***** Supplied data
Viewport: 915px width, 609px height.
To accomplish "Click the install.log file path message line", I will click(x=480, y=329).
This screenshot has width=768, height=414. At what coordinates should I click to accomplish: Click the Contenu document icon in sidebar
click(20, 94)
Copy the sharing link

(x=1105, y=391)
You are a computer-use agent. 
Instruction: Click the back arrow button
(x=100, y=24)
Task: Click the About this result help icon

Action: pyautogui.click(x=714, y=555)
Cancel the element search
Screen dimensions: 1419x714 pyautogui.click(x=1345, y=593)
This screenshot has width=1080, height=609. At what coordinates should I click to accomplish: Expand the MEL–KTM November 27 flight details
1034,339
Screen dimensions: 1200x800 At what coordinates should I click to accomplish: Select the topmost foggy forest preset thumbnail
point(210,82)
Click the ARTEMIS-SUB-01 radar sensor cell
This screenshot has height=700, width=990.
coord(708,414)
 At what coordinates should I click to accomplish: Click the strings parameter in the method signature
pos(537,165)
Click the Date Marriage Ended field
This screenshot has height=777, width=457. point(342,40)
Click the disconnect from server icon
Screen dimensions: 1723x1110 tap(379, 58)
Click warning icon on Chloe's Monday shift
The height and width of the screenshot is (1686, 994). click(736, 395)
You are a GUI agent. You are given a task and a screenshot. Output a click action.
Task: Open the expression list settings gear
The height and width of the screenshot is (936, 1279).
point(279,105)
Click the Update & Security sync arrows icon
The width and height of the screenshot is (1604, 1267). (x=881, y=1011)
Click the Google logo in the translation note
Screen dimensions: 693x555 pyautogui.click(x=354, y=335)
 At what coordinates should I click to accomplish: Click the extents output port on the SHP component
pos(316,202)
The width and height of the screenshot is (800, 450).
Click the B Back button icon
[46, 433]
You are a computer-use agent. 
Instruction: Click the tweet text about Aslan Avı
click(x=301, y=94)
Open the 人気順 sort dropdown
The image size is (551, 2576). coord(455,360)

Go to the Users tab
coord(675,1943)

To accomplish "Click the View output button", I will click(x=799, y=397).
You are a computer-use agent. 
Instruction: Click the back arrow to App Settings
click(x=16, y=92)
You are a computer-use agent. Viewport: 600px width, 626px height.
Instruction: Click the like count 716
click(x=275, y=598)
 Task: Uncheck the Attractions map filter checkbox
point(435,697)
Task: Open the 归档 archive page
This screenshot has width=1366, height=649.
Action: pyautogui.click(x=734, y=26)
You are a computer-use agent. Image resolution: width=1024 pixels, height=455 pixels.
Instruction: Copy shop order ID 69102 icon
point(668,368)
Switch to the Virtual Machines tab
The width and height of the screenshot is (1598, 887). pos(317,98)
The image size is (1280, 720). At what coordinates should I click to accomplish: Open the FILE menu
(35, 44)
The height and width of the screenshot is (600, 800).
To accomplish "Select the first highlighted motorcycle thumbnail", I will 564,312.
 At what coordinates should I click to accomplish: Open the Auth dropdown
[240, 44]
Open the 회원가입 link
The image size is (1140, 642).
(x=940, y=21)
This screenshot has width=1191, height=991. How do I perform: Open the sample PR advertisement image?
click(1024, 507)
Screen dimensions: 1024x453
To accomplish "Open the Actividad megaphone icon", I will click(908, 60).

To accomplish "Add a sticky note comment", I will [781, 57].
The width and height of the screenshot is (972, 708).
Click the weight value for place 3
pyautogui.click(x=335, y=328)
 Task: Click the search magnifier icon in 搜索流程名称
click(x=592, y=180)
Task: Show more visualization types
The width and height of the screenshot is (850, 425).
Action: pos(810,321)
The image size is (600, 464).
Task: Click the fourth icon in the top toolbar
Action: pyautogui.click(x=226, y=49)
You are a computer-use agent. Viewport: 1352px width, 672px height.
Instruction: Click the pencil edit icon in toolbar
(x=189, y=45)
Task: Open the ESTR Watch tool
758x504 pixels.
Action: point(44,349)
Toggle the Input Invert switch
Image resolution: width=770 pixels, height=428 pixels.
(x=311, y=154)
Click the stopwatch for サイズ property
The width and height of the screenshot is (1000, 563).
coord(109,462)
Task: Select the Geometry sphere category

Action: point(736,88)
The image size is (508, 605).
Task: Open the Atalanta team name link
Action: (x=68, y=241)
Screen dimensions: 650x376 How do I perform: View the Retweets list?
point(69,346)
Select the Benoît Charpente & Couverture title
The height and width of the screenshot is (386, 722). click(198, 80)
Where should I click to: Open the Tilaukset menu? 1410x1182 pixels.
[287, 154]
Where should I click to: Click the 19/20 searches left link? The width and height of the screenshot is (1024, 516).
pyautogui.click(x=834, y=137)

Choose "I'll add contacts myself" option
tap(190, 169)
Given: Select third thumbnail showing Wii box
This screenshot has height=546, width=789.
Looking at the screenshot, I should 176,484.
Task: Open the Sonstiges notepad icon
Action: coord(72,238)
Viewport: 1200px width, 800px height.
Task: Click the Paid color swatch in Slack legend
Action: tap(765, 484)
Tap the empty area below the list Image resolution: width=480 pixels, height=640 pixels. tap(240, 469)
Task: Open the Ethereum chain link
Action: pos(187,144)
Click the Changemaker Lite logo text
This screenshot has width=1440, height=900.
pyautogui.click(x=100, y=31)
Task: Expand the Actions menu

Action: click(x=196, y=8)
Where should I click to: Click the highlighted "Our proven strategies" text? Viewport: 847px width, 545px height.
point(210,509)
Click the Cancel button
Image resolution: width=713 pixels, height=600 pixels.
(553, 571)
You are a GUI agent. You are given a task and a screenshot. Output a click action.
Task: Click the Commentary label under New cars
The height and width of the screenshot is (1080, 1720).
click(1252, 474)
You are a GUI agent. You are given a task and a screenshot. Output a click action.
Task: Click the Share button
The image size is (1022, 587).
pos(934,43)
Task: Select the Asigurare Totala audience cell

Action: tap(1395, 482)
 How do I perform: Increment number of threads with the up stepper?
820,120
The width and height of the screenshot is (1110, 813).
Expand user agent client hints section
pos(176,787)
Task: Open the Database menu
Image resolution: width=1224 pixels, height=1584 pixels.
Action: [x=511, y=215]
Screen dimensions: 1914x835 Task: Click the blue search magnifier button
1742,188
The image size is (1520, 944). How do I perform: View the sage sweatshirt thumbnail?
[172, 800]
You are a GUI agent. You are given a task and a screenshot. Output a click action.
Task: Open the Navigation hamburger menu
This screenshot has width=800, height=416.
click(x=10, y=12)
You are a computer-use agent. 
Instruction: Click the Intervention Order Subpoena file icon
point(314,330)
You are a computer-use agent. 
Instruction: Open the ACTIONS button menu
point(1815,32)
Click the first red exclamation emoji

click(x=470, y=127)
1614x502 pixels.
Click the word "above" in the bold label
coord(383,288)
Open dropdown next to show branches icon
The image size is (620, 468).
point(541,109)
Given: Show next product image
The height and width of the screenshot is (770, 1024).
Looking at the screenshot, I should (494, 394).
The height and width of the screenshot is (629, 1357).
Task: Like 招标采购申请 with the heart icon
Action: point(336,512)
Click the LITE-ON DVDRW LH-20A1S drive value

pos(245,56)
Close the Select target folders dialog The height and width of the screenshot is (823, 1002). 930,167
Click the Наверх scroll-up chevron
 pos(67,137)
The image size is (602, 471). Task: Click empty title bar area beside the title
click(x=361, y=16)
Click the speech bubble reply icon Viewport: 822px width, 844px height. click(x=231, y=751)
**********
- _Task objective_
After reading the data above, print it all again exactly.

- _Result of the exercise_
Viewport: 915px width, 609px height.
To accomplish "Click the install.log file path message line", I will click(x=480, y=329).
This screenshot has width=768, height=414. At what coordinates should I click to accomplish: Click the Contenu document icon in sidebar
click(20, 94)
Copy the sharing link

(x=1105, y=391)
You are a computer-use agent. 
Instruction: Click the back arrow button
(x=100, y=24)
Task: Click the About this result help icon

Action: pyautogui.click(x=714, y=555)
Cancel the element search
Screen dimensions: 1419x714 pyautogui.click(x=1345, y=593)
This screenshot has width=1080, height=609. At what coordinates should I click to accomplish: Expand the MEL–KTM November 27 flight details
1034,339
Screen dimensions: 1200x800 At what coordinates should I click to accomplish: Select the topmost foggy forest preset thumbnail
point(210,82)
Click the ARTEMIS-SUB-01 radar sensor cell
This screenshot has height=700, width=990.
coord(708,414)
 At what coordinates should I click to accomplish: Click the strings parameter in the method signature
pos(537,165)
Click the Date Marriage Ended field
This screenshot has height=777, width=457. point(342,40)
Click the disconnect from server icon
Screen dimensions: 1723x1110 tap(379, 58)
Click warning icon on Chloe's Monday shift
The height and width of the screenshot is (1686, 994). click(736, 395)
You are a GUI agent. You are given a task and a screenshot. Output a click action.
Task: Open the expression list settings gear
The height and width of the screenshot is (936, 1279).
point(279,105)
Click the Update & Security sync arrows icon
The width and height of the screenshot is (1604, 1267). (x=881, y=1011)
Click the Google logo in the translation note
Screen dimensions: 693x555 pyautogui.click(x=354, y=335)
 At what coordinates should I click to accomplish: Click the extents output port on the SHP component
pos(316,202)
The width and height of the screenshot is (800, 450).
Click the B Back button icon
[46, 433]
You are a computer-use agent. 
Instruction: Click the tweet text about Aslan Avı
click(x=301, y=94)
Open the 人気順 sort dropdown
The image size is (551, 2576). coord(455,360)

Go to the Users tab
coord(675,1943)

To accomplish "Click the View output button", I will click(x=799, y=397).
You are a computer-use agent. 
Instruction: Click the back arrow to App Settings
click(x=16, y=92)
You are a computer-use agent. Viewport: 600px width, 626px height.
Instruction: Click the like count 716
click(x=275, y=598)
 Task: Uncheck the Attractions map filter checkbox
point(435,697)
Task: Open the 归档 archive page
This screenshot has width=1366, height=649.
Action: pyautogui.click(x=734, y=26)
You are a computer-use agent. Image resolution: width=1024 pixels, height=455 pixels.
Instruction: Copy shop order ID 69102 icon
point(668,368)
Switch to the Virtual Machines tab
The width and height of the screenshot is (1598, 887). pos(317,98)
The image size is (1280, 720). At what coordinates should I click to accomplish: Open the FILE menu
(35, 44)
The height and width of the screenshot is (600, 800).
To accomplish "Select the first highlighted motorcycle thumbnail", I will 564,312.
 At what coordinates should I click to accomplish: Open the Auth dropdown
[240, 44]
Open the 회원가입 link
The image size is (1140, 642).
(x=940, y=21)
This screenshot has width=1191, height=991. How do I perform: Open the sample PR advertisement image?
click(1024, 507)
Screen dimensions: 1024x453
To accomplish "Open the Actividad megaphone icon", I will click(908, 60).

To accomplish "Add a sticky note comment", I will [781, 57].
The width and height of the screenshot is (972, 708).
Click the weight value for place 3
pyautogui.click(x=335, y=328)
 Task: Click the search magnifier icon in 搜索流程名称
click(x=592, y=180)
Task: Show more visualization types
The width and height of the screenshot is (850, 425).
Action: pos(810,321)
The image size is (600, 464).
Task: Click the fourth icon in the top toolbar
Action: pyautogui.click(x=226, y=49)
You are a computer-use agent. Viewport: 1352px width, 672px height.
Instruction: Click the pencil edit icon in toolbar
(x=189, y=45)
Task: Open the ESTR Watch tool
758x504 pixels.
Action: point(44,349)
Toggle the Input Invert switch
Image resolution: width=770 pixels, height=428 pixels.
(x=311, y=154)
Click the stopwatch for サイズ property
The width and height of the screenshot is (1000, 563).
coord(109,462)
Task: Select the Geometry sphere category

Action: point(736,88)
The image size is (508, 605).
Task: Open the Atalanta team name link
Action: (x=68, y=241)
Screen dimensions: 650x376 How do I perform: View the Retweets list?
point(69,346)
Select the Benoît Charpente & Couverture title
The height and width of the screenshot is (386, 722). click(198, 80)
Where should I click to: Open the Tilaukset menu? 1410x1182 pixels.
[287, 154]
Where should I click to: Click the 19/20 searches left link? The width and height of the screenshot is (1024, 516).
pyautogui.click(x=834, y=137)

Choose "I'll add contacts myself" option
tap(190, 169)
Given: Select third thumbnail showing Wii box
This screenshot has height=546, width=789.
Looking at the screenshot, I should 176,484.
Task: Open the Sonstiges notepad icon
Action: coord(72,238)
Viewport: 1200px width, 800px height.
Task: Click the Paid color swatch in Slack legend
Action: tap(765, 484)
Tap the empty area below the list Image resolution: width=480 pixels, height=640 pixels. tap(240, 469)
Task: Open the Ethereum chain link
Action: pos(187,144)
Click the Changemaker Lite logo text
This screenshot has width=1440, height=900.
pyautogui.click(x=100, y=31)
Task: Expand the Actions menu

Action: click(x=196, y=8)
Where should I click to: Click the highlighted "Our proven strategies" text? Viewport: 847px width, 545px height.
point(210,509)
Click the Cancel button
Image resolution: width=713 pixels, height=600 pixels.
(553, 571)
You are a GUI agent. You are given a task and a screenshot. Output a click action.
Task: Click the Commentary label under New cars
The height and width of the screenshot is (1080, 1720).
click(1252, 474)
You are a GUI agent. You are given a task and a screenshot. Output a click action.
Task: Click the Share button
The image size is (1022, 587).
pos(934,43)
Task: Select the Asigurare Totala audience cell

Action: tap(1395, 482)
 How do I perform: Increment number of threads with the up stepper?
820,120
The width and height of the screenshot is (1110, 813).
Expand user agent client hints section
pos(176,787)
Task: Open the Database menu
Image resolution: width=1224 pixels, height=1584 pixels.
Action: [x=511, y=215]
Screen dimensions: 1914x835 Task: Click the blue search magnifier button
1742,188
The image size is (1520, 944). How do I perform: View the sage sweatshirt thumbnail?
[172, 800]
You are a GUI agent. You are given a task and a screenshot. Output a click action.
Task: Open the Navigation hamburger menu
This screenshot has width=800, height=416.
click(x=10, y=12)
You are a computer-use agent. 
Instruction: Click the Intervention Order Subpoena file icon
point(314,330)
You are a computer-use agent. 
Instruction: Open the ACTIONS button menu
point(1815,32)
Click the first red exclamation emoji

click(x=470, y=127)
1614x502 pixels.
Click the word "above" in the bold label
coord(383,288)
Open dropdown next to show branches icon
The image size is (620, 468).
point(541,109)
Given: Show next product image
The height and width of the screenshot is (770, 1024).
Looking at the screenshot, I should (494, 394).
The height and width of the screenshot is (629, 1357).
Task: Like 招标采购申请 with the heart icon
Action: point(336,512)
Click the LITE-ON DVDRW LH-20A1S drive value

pos(245,56)
Close the Select target folders dialog The height and width of the screenshot is (823, 1002). 930,167
Click the Наверх scroll-up chevron
 pos(67,137)
The image size is (602, 471). Task: Click empty title bar area beside the title
click(x=361, y=16)
Click the speech bubble reply icon Viewport: 822px width, 844px height. click(x=231, y=751)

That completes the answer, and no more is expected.